Libfabric is a software component that acts as an abstraction layer between the application and the transport layer. The benefit is that the application layer can send and receive messages without needing to be aware of the internal workings of the technology specific transport layer (IB verbs, AWS EFA, UET etc.)

There are two layers to libfabric :

The application layer : The upper layer is the layer that communicates with the application, the application expresses the intent to send a message to a remote host in the same way regardless of the transport mechanism (RDMA, IB, UET, EFA etc).
The provider : This is the transport specific layer and it is where the translation between the application API calls and the low-level transport operations happens. The provider’s job is also to translate those transport operations into low level NIC operations.

Libfabric Software Architecture

The Libfabric SW architecture is broken down into four main categories

Control (discovery)

This layer allows the application to talk with the underlying hardware and discover what providers are available and what capabilities those providers have. If the application runs on your laptop vs on a server that has an IB HCA the responses will be different.
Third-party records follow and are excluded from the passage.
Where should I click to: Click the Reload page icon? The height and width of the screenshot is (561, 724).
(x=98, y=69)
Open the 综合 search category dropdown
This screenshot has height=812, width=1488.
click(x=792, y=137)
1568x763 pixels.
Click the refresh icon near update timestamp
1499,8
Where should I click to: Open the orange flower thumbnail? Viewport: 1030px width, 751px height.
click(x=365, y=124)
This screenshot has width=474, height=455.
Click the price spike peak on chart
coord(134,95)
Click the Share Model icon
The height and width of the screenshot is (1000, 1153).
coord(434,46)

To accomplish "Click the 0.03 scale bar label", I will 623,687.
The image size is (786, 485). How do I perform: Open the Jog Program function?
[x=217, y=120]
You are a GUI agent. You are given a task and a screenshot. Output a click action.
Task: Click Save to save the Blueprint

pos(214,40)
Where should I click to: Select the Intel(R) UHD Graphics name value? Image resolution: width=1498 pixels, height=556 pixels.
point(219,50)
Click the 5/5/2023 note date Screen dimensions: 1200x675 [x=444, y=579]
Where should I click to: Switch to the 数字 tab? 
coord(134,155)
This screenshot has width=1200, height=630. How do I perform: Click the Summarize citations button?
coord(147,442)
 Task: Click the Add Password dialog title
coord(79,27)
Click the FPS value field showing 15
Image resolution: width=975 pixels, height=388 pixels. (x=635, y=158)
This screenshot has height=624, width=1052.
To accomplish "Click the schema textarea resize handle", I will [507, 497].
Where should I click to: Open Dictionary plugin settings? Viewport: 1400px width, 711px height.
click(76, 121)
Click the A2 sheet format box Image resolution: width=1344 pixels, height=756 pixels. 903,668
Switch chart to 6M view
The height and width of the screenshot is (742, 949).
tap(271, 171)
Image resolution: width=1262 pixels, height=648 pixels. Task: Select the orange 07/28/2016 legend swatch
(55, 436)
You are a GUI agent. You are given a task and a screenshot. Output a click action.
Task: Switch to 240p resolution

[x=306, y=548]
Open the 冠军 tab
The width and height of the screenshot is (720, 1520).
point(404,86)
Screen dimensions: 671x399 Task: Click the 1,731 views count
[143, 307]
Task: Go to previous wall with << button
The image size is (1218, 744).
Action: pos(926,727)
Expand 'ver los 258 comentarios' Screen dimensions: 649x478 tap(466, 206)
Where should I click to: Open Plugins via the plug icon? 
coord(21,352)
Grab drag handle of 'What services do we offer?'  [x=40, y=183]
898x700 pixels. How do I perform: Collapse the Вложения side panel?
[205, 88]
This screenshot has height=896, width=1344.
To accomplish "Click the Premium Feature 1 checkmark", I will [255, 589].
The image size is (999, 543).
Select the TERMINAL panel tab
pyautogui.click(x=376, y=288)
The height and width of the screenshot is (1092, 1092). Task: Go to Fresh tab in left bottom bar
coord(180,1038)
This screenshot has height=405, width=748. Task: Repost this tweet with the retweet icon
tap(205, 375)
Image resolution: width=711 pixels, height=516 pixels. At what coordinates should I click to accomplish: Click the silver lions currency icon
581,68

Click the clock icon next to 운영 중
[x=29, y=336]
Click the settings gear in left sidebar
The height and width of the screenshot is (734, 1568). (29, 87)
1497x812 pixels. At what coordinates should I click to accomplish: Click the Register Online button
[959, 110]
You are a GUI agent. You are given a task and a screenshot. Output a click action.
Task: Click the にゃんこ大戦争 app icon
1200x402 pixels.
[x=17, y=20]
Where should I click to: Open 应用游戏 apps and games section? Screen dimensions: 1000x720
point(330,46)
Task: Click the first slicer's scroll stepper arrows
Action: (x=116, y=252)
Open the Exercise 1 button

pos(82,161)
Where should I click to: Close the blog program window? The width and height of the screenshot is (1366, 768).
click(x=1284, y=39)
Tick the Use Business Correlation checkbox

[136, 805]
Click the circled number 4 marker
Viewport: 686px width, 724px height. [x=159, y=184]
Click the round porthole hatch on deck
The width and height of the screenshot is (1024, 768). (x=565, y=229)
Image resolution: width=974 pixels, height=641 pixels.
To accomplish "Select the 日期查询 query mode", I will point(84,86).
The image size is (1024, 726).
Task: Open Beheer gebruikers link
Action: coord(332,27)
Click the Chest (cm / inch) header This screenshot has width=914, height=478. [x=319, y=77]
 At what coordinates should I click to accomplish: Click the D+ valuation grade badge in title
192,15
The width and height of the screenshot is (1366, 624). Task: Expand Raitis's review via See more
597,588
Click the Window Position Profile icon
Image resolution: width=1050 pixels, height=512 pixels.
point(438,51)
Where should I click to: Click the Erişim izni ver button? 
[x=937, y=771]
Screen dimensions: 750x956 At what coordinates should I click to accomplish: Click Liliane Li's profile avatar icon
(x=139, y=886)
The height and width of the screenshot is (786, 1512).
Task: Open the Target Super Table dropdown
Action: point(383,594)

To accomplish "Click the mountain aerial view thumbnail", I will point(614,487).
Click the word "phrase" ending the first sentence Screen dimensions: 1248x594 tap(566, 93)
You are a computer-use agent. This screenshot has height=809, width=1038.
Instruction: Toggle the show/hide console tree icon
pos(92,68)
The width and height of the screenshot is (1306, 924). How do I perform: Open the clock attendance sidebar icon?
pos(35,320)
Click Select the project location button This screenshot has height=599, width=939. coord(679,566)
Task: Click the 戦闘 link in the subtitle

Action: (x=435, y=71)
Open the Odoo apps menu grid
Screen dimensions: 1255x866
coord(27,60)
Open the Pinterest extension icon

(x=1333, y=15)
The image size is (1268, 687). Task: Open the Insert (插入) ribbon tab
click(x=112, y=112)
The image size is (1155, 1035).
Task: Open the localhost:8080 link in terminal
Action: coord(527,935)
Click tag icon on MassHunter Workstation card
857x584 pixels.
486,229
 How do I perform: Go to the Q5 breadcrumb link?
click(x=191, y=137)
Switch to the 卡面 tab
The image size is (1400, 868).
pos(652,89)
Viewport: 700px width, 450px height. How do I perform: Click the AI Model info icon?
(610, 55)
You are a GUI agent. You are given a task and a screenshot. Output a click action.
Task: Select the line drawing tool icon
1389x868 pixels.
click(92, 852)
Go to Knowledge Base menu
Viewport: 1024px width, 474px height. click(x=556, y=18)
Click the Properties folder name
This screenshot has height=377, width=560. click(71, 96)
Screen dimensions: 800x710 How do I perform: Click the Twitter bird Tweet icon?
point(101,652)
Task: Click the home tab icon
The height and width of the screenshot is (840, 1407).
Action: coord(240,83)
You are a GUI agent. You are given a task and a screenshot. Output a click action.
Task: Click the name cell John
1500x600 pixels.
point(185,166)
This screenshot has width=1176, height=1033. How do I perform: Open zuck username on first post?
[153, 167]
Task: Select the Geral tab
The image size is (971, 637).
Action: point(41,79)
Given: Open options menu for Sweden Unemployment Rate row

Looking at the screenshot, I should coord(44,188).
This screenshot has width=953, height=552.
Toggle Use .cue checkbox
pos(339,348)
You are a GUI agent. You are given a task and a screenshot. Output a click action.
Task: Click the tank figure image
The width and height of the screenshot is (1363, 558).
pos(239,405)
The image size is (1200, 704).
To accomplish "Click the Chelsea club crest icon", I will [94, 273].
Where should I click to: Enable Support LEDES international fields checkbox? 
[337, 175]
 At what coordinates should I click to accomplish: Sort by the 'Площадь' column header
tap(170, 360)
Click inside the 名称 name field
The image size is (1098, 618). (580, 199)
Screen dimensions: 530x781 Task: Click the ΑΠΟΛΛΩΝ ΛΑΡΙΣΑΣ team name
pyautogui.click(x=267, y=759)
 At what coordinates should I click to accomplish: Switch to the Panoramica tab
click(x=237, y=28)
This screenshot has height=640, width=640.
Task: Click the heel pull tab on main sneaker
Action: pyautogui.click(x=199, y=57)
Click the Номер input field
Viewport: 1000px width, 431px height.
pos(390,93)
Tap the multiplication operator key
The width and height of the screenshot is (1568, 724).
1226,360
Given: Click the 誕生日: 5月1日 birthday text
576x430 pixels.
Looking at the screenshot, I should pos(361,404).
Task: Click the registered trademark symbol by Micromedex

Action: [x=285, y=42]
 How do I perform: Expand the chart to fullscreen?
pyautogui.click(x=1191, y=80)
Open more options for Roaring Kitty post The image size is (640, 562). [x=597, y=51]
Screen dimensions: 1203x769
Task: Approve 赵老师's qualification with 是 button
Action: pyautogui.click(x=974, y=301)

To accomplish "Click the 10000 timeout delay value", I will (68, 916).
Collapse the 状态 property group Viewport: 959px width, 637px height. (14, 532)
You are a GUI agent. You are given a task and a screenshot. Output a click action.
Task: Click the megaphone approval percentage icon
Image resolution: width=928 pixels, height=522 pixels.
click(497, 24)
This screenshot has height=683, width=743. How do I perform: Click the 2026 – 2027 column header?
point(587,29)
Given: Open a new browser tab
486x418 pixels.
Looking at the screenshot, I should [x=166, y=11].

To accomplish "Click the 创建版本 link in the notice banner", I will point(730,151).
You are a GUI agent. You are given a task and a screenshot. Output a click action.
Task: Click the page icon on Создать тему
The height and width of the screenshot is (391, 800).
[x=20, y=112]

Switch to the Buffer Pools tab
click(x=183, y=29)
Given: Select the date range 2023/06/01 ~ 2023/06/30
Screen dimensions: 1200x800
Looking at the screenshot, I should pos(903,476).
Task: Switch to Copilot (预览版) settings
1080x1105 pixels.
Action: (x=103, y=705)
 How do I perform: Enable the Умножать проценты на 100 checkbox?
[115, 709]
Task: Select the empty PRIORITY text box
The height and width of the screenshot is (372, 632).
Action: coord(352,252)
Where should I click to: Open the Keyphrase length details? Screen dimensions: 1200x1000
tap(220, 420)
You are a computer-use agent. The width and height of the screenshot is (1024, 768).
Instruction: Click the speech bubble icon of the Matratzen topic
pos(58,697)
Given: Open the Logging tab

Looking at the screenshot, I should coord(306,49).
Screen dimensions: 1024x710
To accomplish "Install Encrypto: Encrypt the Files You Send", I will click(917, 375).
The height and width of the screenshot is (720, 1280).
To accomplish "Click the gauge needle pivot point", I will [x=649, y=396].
Example is using an API call such as fi_getinfo() from the application to query the underlying provider, the provider would respond with something such as the below :

For InfiniBand:

  info->fabric_attr->name = "mlx5_0"
  info->fabric_attr->prov_name = "verbs"

For TCP sockets:

  info->fabric_attr->name = "lo"
  info->fabric_attr->prov_name = "sockets"

So it’s basically the application side asking the provider “Who are you and what are you capable of ?” The provider side is responding “I’m verbs (aka Bob), running on mlx5_0, and here’s what I can do: Remote Access Memory (RMA) atomics etc. ”

Communication (connection management, address vectors)

This is the component that is used to set up a connection, and track addresses between peers, it generally consists of 3 steps

Creating endpoint : During this step we create an endpoint which will be the source and destination of all operations to and from the application, common types of endpoints are :
1. FI_EP_MSG → for message-passing (like sockets, supports fi_send/recv).
2. FI_EP_RDM → reliable datagram, supports RMA/atomics, unordered by default.
3. FI_EP_DGRAM → unreliable datagram.
Adding the remote host’s that we want to communicate with to the address vector, think of it as your phone book where you can look up all of your friends phone numbers. Please note that libfabric does not handle how both ends of the communication exchange addresses, that step is handled by the upper layers.
Connection management : This component handles the setup of connections in connection types that require it.

So the application side of the component is saying “Now that I know what I'm capable of, let me set up a communication path to my peer”

The provider is setting up that connection with the specifics of the underlying hw capabilities.

Example below shows creating an address vector then opening a connection :

Creating an address vector (AV) :

struct fid_av *av;                  // Declare a pointer to an Address Vector object
struct fi_av_attr av_attr = {0};    // Create and initialize the AV attributes to zero
av_attr.type  = FI_AV_MAP;          // Choose "map mode" (IDs map directly to addresses)
av_attr.count = 16;                 // Reserve space for up to 16 addresses

int ret = fi_av_open(domain, &av_attr, &av, NULL); // Call libfabric to create the AV
printf("fi_av_open() returned %d\\n", ret);         // Print the return code (0 means success)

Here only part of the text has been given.